11.16, 17 Deus ordena a Moisés a escolha dos seus auxiliares, e sobre eles faz repousar o Seu Santo Espírito.

11.20 Deus envia carne, mas castiga a incredulidade e a dureza do coração do povo. Mostra amor, mas exercita a justiça. Comer até sair pelos narizes é comer até vomitar.

11.23 A mão do Senhor. Significa a parte ativa da personalidade de Deus. Sua atividade no mundo. Estas mãos são prontas a ajudar. São prontas a socorrer e consolar. São prontas a guiar.
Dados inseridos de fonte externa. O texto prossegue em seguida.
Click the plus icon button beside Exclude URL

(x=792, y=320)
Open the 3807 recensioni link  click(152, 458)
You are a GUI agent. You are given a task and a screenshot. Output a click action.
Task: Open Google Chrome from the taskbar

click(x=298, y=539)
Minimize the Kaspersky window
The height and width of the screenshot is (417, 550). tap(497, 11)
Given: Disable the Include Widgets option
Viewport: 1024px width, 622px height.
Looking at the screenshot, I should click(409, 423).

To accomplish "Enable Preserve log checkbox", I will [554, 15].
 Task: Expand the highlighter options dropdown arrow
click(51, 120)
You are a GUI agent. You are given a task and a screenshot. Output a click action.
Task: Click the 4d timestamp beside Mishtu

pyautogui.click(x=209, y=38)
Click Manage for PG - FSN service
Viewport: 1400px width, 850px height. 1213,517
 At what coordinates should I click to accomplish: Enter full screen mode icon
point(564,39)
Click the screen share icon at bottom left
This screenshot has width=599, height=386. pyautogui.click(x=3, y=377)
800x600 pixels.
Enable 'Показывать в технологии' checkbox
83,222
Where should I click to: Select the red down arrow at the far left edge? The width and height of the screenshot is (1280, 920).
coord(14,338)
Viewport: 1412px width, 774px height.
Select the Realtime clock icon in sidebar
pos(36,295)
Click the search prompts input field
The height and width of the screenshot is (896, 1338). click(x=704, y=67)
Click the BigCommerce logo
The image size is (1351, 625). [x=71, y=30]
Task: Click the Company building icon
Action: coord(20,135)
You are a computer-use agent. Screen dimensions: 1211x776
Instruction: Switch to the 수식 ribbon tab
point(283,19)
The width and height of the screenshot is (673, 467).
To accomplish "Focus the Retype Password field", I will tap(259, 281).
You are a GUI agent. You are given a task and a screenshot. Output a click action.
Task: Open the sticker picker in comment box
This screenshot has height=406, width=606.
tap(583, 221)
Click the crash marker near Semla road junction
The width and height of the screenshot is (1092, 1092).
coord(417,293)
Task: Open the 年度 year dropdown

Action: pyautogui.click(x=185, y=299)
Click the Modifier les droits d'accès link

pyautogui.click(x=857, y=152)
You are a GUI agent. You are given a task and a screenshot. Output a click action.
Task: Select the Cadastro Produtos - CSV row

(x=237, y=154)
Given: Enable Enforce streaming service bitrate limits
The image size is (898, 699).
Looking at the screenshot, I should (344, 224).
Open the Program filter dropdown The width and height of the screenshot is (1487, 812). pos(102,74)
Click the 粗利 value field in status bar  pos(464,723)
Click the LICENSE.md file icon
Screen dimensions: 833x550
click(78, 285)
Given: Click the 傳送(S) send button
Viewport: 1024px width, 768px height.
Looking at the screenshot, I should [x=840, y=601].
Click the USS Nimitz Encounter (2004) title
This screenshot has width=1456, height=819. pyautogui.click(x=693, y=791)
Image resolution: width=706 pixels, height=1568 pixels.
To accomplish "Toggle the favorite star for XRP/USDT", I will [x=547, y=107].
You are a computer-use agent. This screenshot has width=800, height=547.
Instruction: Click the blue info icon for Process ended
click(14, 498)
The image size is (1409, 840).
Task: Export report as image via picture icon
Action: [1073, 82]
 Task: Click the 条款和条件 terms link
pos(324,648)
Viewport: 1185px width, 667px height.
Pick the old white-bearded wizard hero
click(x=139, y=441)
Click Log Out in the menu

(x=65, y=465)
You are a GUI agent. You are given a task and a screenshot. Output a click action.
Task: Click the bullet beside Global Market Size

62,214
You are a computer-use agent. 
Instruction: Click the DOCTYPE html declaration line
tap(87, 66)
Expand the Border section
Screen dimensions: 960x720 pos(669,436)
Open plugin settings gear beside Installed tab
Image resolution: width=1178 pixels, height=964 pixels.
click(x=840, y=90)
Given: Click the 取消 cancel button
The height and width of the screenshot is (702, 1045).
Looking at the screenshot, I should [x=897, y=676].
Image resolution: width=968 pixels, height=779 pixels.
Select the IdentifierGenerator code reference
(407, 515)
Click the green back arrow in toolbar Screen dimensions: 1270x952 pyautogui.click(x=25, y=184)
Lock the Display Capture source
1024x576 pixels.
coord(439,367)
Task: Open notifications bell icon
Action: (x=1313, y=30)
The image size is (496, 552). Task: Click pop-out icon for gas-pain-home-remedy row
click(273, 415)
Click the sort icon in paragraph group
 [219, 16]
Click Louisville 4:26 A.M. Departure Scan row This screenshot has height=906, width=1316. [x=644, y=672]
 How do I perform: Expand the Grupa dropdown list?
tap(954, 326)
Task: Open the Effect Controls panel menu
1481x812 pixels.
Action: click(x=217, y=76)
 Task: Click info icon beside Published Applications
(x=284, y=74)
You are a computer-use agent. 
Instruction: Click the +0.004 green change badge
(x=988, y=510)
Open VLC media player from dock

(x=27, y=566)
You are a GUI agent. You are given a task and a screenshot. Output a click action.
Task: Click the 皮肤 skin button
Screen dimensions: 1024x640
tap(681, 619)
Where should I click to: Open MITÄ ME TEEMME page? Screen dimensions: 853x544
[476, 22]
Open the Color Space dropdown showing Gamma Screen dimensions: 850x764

11.29 Moisés, depois das, suas queixas apresentadas num hora má, vv. 10-15 e 21-22, revela sua volta à plenitude da comunhão com Deus, pela sua verdadeira humildade, e pelo seu zelo com vistas ao verdadeiro progresso espiritual do povo de Deus, em geral.

11.31 Dois côvados. Não se trata da espessura da camada de codornizes espalhadas pelo chão, mas sim que os pássaros esgotados pela migração estavam voando nesta altura (mais de um metro), e por isso mesmo eram uma presa fácil para os israelitas.

11.32 Estenderam para si. Cada pessoa pendurava as codornizes que recolhera, para deixar escorrer o sangue antes de comê-las.

11.33-35 Deus castiga os infiéis e concupiscentes. “Quibrote-ataavá” quer dizer “Sepulcros da Concupiscência”, a morte dos maus.